With guns, drugs, sex, and mafia, the first season of Mirzapur was packed with blood and gore, which was too graphic for many to even stomach. Naturally, female representation in this underworld lacked, despite a strong titular female cast comprising Shriya Pilgaonkar, Shweta Tripathi, Sheeba Chadha, and Rasika Dugal. And as a feminist viewer, that wasn’t even my only grievance. There is scope for so much, and then some more. So here’s what I’m expecting from the second season of Mirzapur:
Let These Women Own Their Sexuality Without Shame
Dugal’s dialogue as Beena – “Har baar garam karke thanda hi chhodd dete hain humko” – was perhaps representative of the sexual fulfilment of all the women in the show. Their desires were seen as aberrations meant to be concealed, either on their own or by someone else. When Beena addresses her complaint to Kaleen Bhaiya (Tripathi), her husband, she is told not to behave like a “wh**e” and maintain “lihaaj.” He doesn’t care much about the fulfilment of her sexual desires.

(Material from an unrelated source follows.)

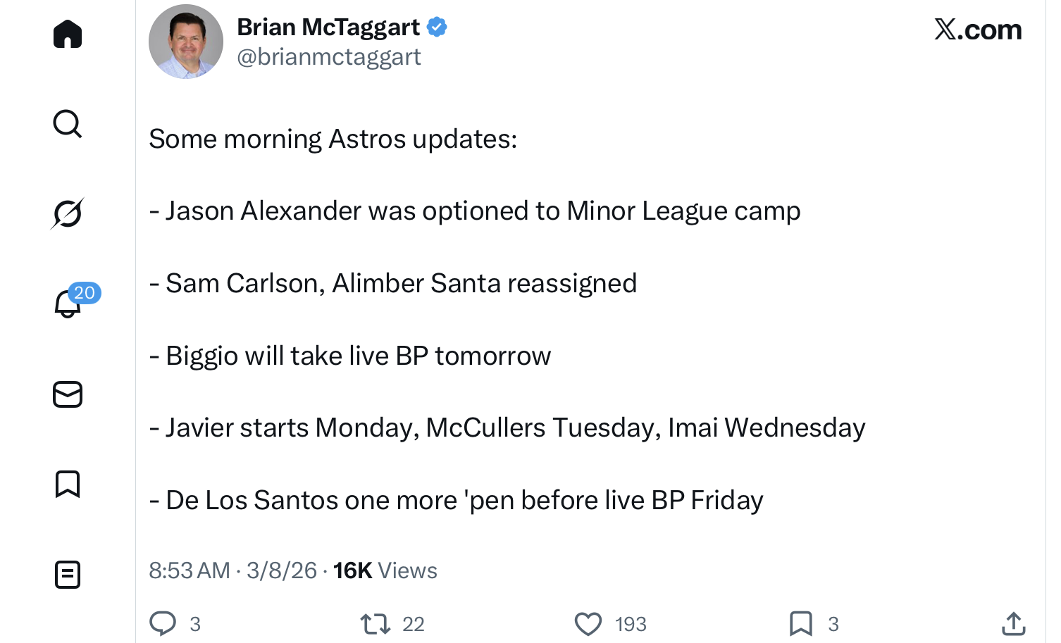Viewport: 1061px width, 643px height.
Task: Open the Grok slashed-circle icon
Action: 68,213
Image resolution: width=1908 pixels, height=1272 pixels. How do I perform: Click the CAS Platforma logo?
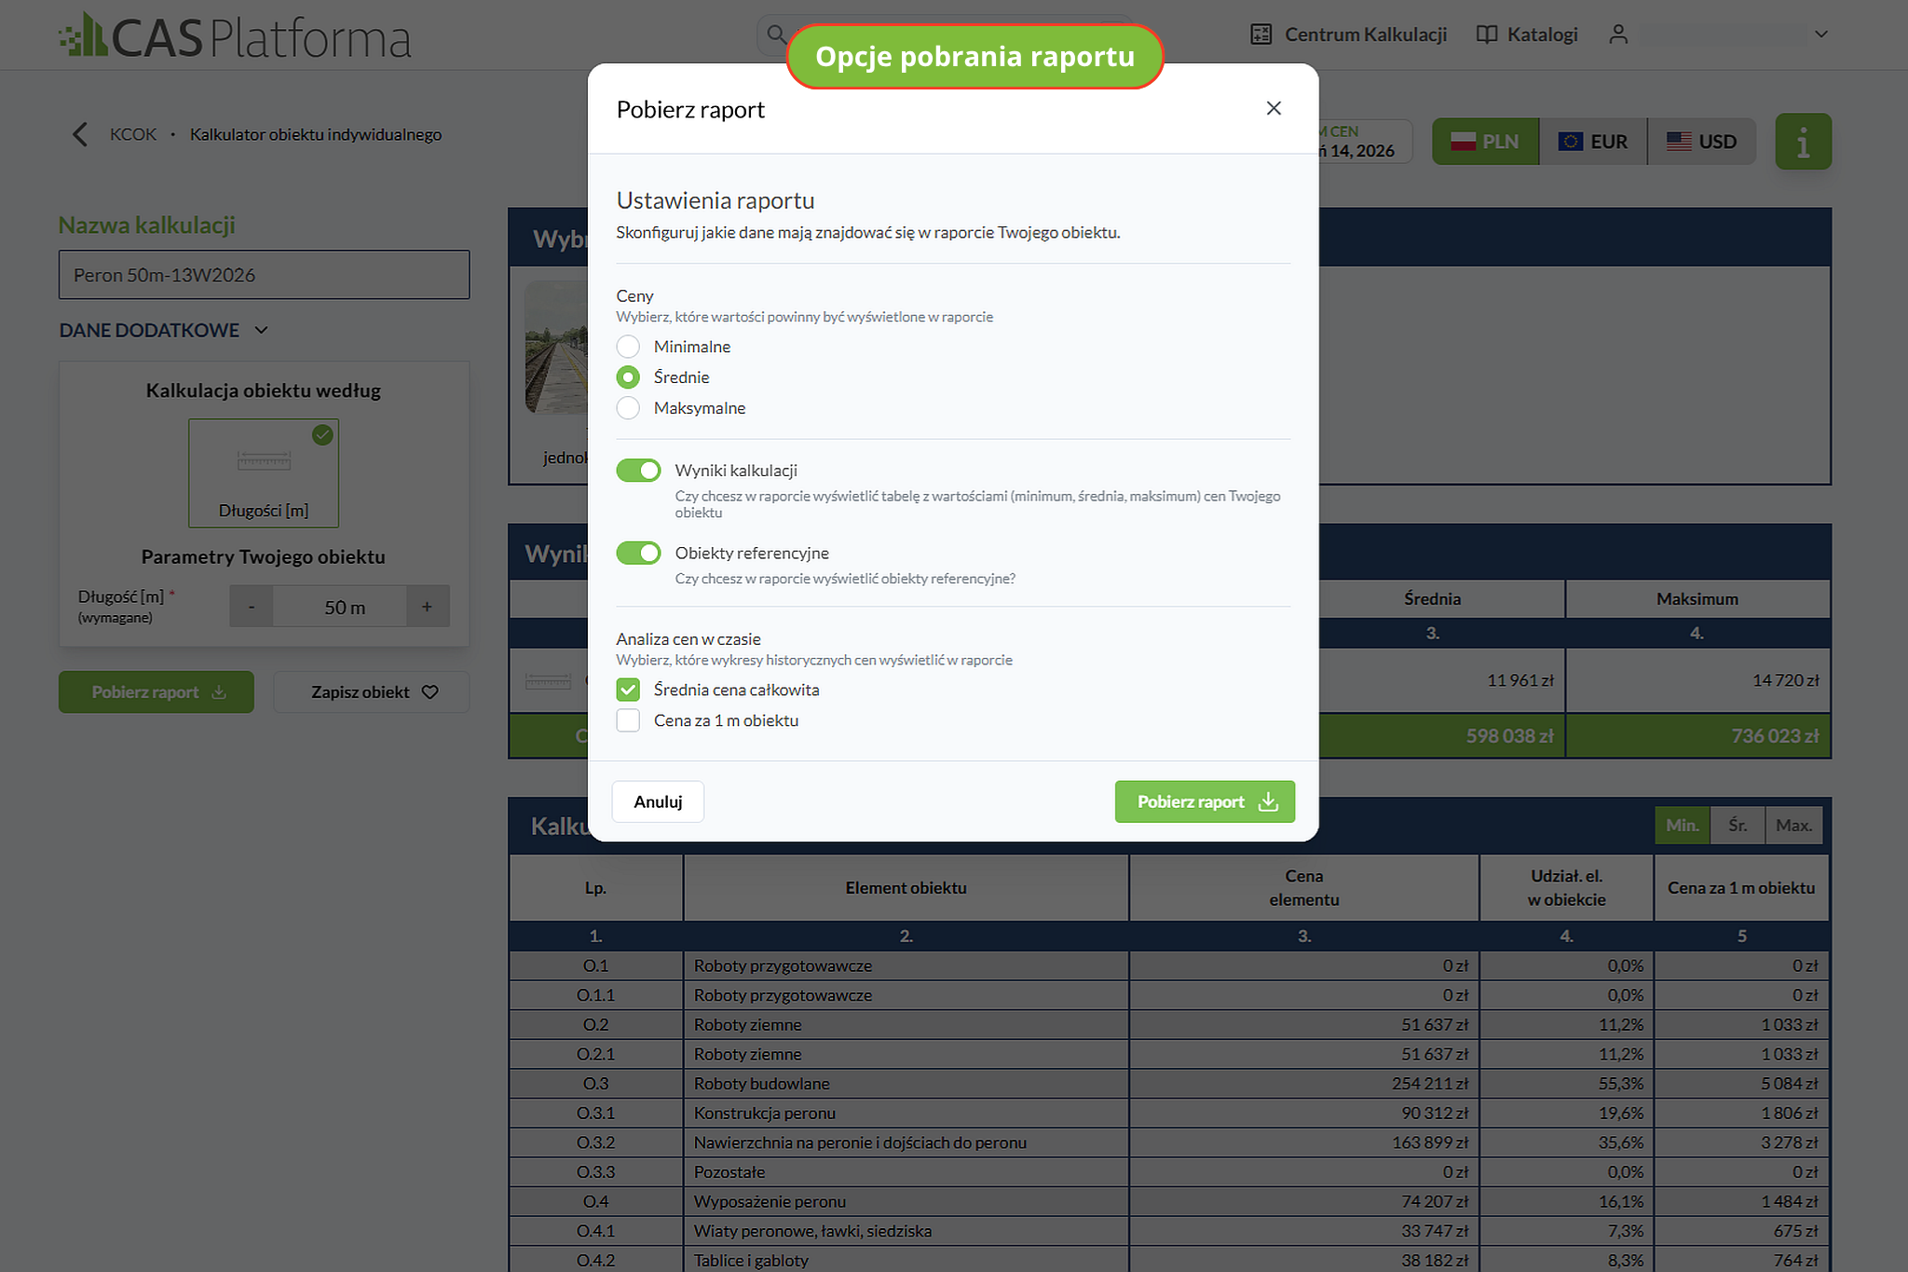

Meanwhile, his son Munna (Divyendu Sharma), wilds around town having sex like a rabbit with a new woman every day. Fuelled by money, he is shown to have the women of the town at his feet, and he roughs it up with them as much as he pleases. This discrepancy between male and female sexual desires is glaring in the show, representative of real life. But season two would do well to break this cast by giving some pleasure to these women who so deserve it.
No Means No, Munna
It is widely accepted by fans and Kaleen Bhaiya alike, that Munna is a grade-A jerk. And yet, he is among the most well-loved characters on the show, because it pivots on extreme brashness, given its crime settings. So that’s justified. But from a feminist standpoint, he is a highly problematic character. He reinforces that age-old Bollywood stereotype of wooing girls by harassing them to say ‘yes.’ Chasing Sweety (Pilgaonkar) around in hopes that she’ll consent to him, he believes “uski naa mein hi haan hai.” While this is meant to be reflective of how problematic he is, it is an unnecessary character arc that could have easily been avoided. This trope is now redundant, and it would do well for the makers to tell the audience how nasty he is without resorting to such tropes.
The Toxic Masculinity Could Be Toned Down
If you asked me which character I would date from the show, I’d say Bablu Pandit (Massey), the most muted member of Mirzapur’s crime family. While the other men in the gang are all noise and brawn, Bablu is the brain. And that lends him many dimensions. Standing in stark contrast to his all-muscles brother, Guddu (Ali Fazal), Bablu is the antidote to all the toxic masculinity that runs amok on the show.
When the first season came out, he did face some stereotyping from the audience for being the meekest, lankiest character – the “dainty” man who pukes at the sight of bloodshed and prefers reason over violence. But as a feminist viewer, I’m all for him, since he breaks the mould. In this regard, the machismo of the other hypermasculine characters could also be toned down a bit for the audience to understand that a man need not be un-emotional to be liked.
More Screen Time For These Badass Women
Each female character is superb and flaunts several shades, and I only wish they had been given more screen time to explore that. Even as a crime-thriller fanatic, I admit that there’s only so much knifing and gunning one can enjoy with every consecutive frame. It becomes banal after a point.
Since the women in the show have been placed in lesser degrees of crime – like the gun-wielding Golu (Tripathi) and Vasudha (Chadha) – they provided a nice, balanced antidote to the rest of the storyline. And since I can’t demand that they be given significance enough to replace Kaleen Bhaiya, King of Mirzapur, himself, what I can expect is more screen time for these women.
Views expressed are the author’s own.